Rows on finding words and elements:
++++++

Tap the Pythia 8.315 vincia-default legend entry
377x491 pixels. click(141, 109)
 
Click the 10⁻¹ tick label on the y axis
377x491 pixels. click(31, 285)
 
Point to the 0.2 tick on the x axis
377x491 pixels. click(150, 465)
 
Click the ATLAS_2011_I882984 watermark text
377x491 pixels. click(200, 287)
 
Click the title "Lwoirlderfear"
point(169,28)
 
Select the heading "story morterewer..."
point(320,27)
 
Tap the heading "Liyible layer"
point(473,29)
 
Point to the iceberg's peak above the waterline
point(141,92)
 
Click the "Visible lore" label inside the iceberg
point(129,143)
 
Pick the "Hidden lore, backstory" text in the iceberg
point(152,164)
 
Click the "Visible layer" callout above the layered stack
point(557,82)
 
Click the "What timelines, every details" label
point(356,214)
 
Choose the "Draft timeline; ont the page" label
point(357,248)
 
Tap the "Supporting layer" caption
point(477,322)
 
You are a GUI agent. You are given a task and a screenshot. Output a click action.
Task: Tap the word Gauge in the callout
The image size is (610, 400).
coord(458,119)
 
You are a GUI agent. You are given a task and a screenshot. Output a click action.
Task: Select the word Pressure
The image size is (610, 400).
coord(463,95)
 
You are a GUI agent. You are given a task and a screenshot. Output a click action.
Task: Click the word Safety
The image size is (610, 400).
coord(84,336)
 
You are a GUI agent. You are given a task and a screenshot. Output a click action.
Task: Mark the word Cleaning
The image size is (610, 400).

++++++

**DO THIS:** Reproduce every row above word for word, with nothing changed.

**FINAL ANSWER:**
Tap the Pythia 8.315 vincia-default legend entry
377x491 pixels. click(141, 109)
 
Click the 10⁻¹ tick label on the y axis
377x491 pixels. click(31, 285)
 
Point to the 0.2 tick on the x axis
377x491 pixels. click(150, 465)
 
Click the ATLAS_2011_I882984 watermark text
377x491 pixels. click(200, 287)
 
Click the title "Lwoirlderfear"
point(169,28)
 
Select the heading "story morterewer..."
point(320,27)
 
Tap the heading "Liyible layer"
point(473,29)
 
Point to the iceberg's peak above the waterline
point(141,92)
 
Click the "Visible lore" label inside the iceberg
point(129,143)
 
Pick the "Hidden lore, backstory" text in the iceberg
point(152,164)
 
Click the "Visible layer" callout above the layered stack
point(557,82)
 
Click the "What timelines, every details" label
point(356,214)
 
Choose the "Draft timeline; ont the page" label
point(357,248)
 
Tap the "Supporting layer" caption
point(477,322)
 
You are a GUI agent. You are given a task and a screenshot. Output a click action.
Task: Tap the word Gauge in the callout
The image size is (610, 400).
coord(458,119)
 
You are a GUI agent. You are given a task and a screenshot. Output a click action.
Task: Select the word Pressure
The image size is (610, 400).
coord(463,95)
 
You are a GUI agent. You are given a task and a screenshot. Output a click action.
Task: Click the word Safety
The image size is (610, 400).
coord(84,336)
 
You are a GUI agent. You are given a task and a screenshot. Output a click action.
Task: Mark the word Cleaning
The image size is (610, 400).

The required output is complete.